Since this is a state bill it will obviously not result in everyone being covered by the federal government. But considered proportionally, how does it stack up? This bill would not cover everyone because it is not a single-payer system. What is being proposed is a public option available to all residents and eligible non-residents (more on that later). This would exist alongside private insurance.
Comprehensive Coverage — All services requiring a medical professional will be fully covered. You go to the doctor of your choice. Dental, vision, mental health, and pharmaceuticals are all included.
The initiative does rightly require that all the above services are included.
Free at the point of service — All healthcare costs will be financed through tax contributions based on ability to pay: no copays, no fees, no deductibles and no premiums. Ever.
On this point the initiative sadly but predictably veers off course. The insufficiency of the healthcare fund alone requires that additional funding sources be found for the state health program. These include taxes on income, capital gains, and payroll. Additionally the program establishes means-tested (meaning income dependent) premiums and cost-sharing.
The reason DSA is taking a stand against means testing is that it immediately and unnecessarily splits the working class. Just like with Medicaid and other means-tested programs today, some will qualify receive subsidized coverage because they are 1% below the qualifying threshold, while those 1% above it receive nothing. This leaves room for those who are only marginally above the income cap to resent those receiving a “free handout” that they themselves are not technically qualified for, despite fully deserving.
It’s not clear that this plan is truly affordable to workers if those just above the annual income threshold (currently $24,120) are required to pay up to $200 per person per month.

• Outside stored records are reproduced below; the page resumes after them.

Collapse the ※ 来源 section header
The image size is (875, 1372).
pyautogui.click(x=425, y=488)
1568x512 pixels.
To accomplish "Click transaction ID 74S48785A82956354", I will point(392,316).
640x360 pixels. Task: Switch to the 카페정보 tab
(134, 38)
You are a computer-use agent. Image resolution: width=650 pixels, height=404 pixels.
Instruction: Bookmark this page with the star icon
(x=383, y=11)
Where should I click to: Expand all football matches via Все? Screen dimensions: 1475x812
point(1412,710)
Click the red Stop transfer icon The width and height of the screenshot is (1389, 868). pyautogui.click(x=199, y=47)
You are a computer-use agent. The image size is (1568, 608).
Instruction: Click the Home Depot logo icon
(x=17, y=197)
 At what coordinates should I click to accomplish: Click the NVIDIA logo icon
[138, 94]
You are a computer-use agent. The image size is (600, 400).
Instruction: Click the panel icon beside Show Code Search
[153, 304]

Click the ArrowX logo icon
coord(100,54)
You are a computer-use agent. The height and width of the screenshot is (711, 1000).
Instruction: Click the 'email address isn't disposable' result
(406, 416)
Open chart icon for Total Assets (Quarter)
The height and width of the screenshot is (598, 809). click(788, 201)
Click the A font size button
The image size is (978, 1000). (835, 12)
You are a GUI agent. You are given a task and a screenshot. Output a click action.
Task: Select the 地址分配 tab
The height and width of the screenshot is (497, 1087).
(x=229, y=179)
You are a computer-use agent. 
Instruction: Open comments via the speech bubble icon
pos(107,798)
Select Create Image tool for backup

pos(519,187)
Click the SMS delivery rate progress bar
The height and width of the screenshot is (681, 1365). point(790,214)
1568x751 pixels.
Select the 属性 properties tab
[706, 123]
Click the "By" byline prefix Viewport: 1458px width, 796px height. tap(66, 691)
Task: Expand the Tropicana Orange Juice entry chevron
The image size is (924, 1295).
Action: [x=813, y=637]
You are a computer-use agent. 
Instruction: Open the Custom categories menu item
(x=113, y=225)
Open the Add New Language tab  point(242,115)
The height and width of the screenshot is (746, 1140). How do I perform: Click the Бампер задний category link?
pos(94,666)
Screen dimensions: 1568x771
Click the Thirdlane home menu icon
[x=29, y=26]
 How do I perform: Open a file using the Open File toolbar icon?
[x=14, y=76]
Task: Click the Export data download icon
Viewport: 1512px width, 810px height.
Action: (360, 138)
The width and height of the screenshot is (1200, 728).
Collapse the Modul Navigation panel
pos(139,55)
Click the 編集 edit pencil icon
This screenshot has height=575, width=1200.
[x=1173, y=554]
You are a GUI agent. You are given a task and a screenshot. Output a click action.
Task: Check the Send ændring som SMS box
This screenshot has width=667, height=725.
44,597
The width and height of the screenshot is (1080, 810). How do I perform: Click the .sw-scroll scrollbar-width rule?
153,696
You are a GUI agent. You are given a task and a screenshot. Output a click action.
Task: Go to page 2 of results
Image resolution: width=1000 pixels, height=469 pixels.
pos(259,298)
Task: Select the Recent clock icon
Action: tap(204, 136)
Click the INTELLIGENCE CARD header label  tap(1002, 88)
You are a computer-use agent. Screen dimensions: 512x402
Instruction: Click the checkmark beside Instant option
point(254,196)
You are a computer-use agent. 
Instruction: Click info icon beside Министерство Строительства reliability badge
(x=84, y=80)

We want a system that is fully funded through our collective (income based) tax dollars. Then when you go to the hospital you can leave your wallet at home.
Universal Coverage — Coverage for all United States residents — non-citizens included.
I-1600 states that all residents will be covered, but makes no specific provision for non-citizens. It states that the board of trustees will define “eligible nonresidents,” but only provides a limited enumeration of eligible categories.
Jobs — A jobs initiative and severance for those affected by the transition to government-run healthcare.
The bill provides no provisions for job transitioning. On the one hand, since the bill is not a full single-payer system but only a public option, it’s not as critical to include. On the other, if we’re not expecting and preparing to replace the private insurance industry why are we urging people to vote for this initiative?
But it’s better than nothing, right?
As stated above, the authors clearly have the right intentions in mind, but this initiative comes up short. Even under the most wildly optimistic predictions it’s hard to imagine that it will be financially self-sufficient, the fiscal barriers to state single-payer are frankly insurmountable. But even if we grant that it could be financed at a reasonable level, the lack of true universal coverage and the inclusion of means-tested out of pocket fees and cost-sharing means that it is at best a tweak on our existing system. It will retain all the political vulnerabilities that we see in Obamacare; vulnerabilities that can only be fully overcome by a truly universal, free at point of service, federal single-payer healthcare system.
Despite those shortcomings the fight to win this plan would still be monumental; the insurance industry would fight it tooth and nail. In the event that we are able to win this initiative, what then? We would be saddled with the responsibility for a doomed program that will likely only dampen public enthusiasm for single-payer healthcare. As socialists, we must move beyond good intentions and ensure that the programs we put forward are both politically and administratively sound; this initiative fails on both counts.